Yasooka trying to figure out his mana base during the deck building portion.

Meanwhile, Shinichi Ueno built an Esper deck. It’s not a usual color combination because it’s not one of the Khans of Tarkir clans, but sometimes the best cards in your pool are spread amongst three colors that don’t form a clan.

Game 1

After the opening salvos of morph exchanges and removal spells, the game turned into a board stall. With the help of Feat of Resistance and Efreet Weaponmaster, Yasooka was able to maneuver himself into a more favorable board state, although there was still a Riverwheel Aerialists on both sides of the board.

Both 4/5 flyers were towering over the battlefield, making attacking difficult for either player. Yasooka solved the conundrum with a Windstorm for X=5. This killed his opponent’s 4/5 flyer, but left his own copy alive due to prowess. Afterwards, Yasooka unmorphed Abomination of Gudul, which had survived the Windstorm as a morph. “I like Windstorm maindeck, but only in Sealed,” Yasooka told me after the match.


Shota Yasooka (left) and Shinichi Ueno (right), with head judge Kevin Desprez keeping a watchful eye in the middle.

Ueno fought back with End Hostilities, evening out the match, but Yasooka had a perfect reply on the next turn: Savage Knuckleblade. It was a Constructed-worthy exchange. With 10 mana at his disposal, Yasooka was able to attack, bounce it, and replay it as a blocker. It didn’t take long for Savage Knuckleblade to take over the match.

Shota Yasooka 1 - Shinichi Ueno 0

Game 2

Yasooka used Rattleclaw Mystic to ramp into Riverwheel Aerialists on turn five.
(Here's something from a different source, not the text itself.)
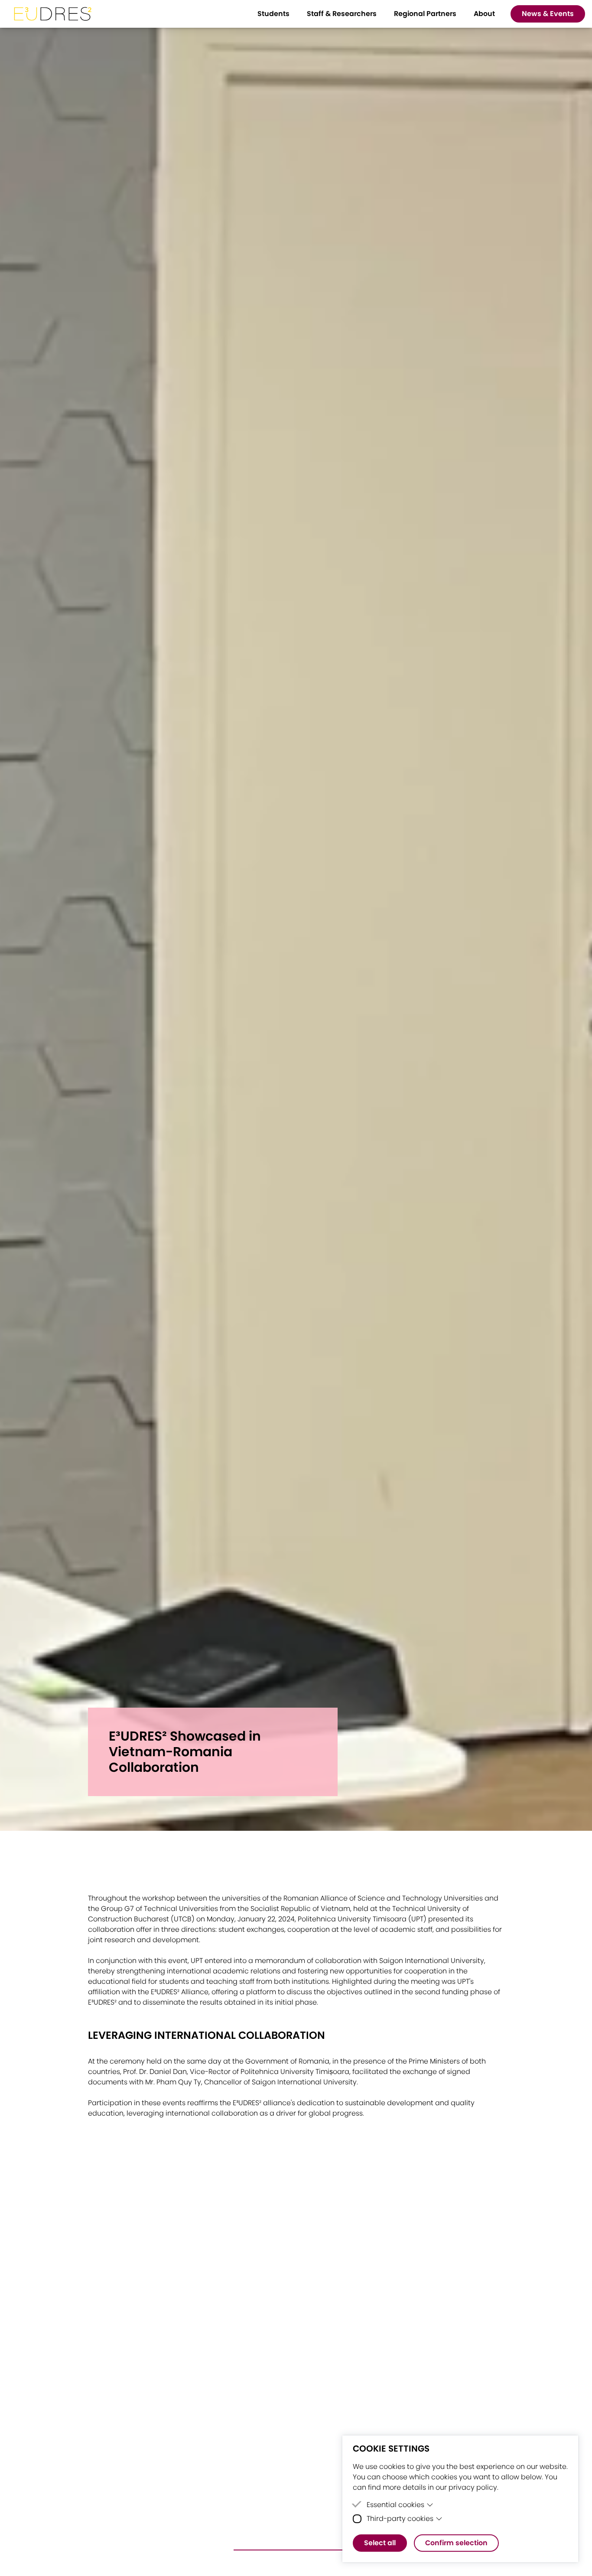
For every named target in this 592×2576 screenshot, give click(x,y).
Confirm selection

A while later, he had a huge turn: Abzan Banner into Rakshasa’s Secret and Kin-Tree Invocation. The result was a big Riverwheel Aerialists and, even better, an 8/8 token. You know, when Yasooka told me that he liked Banners, I thought that he was mainly interested in them for their mana fixing. But it’s great to see that Banners allow for other sweet plays as well.

A while later, Butcher of the Horde came down on Yasooka’s side of the board as well. You know, the usual green spell into blue spell into Mardu card. Although Ueno tried to fight back with blockers and removal spells, Yasooka had already cast too many high-impact cards for him to deal with.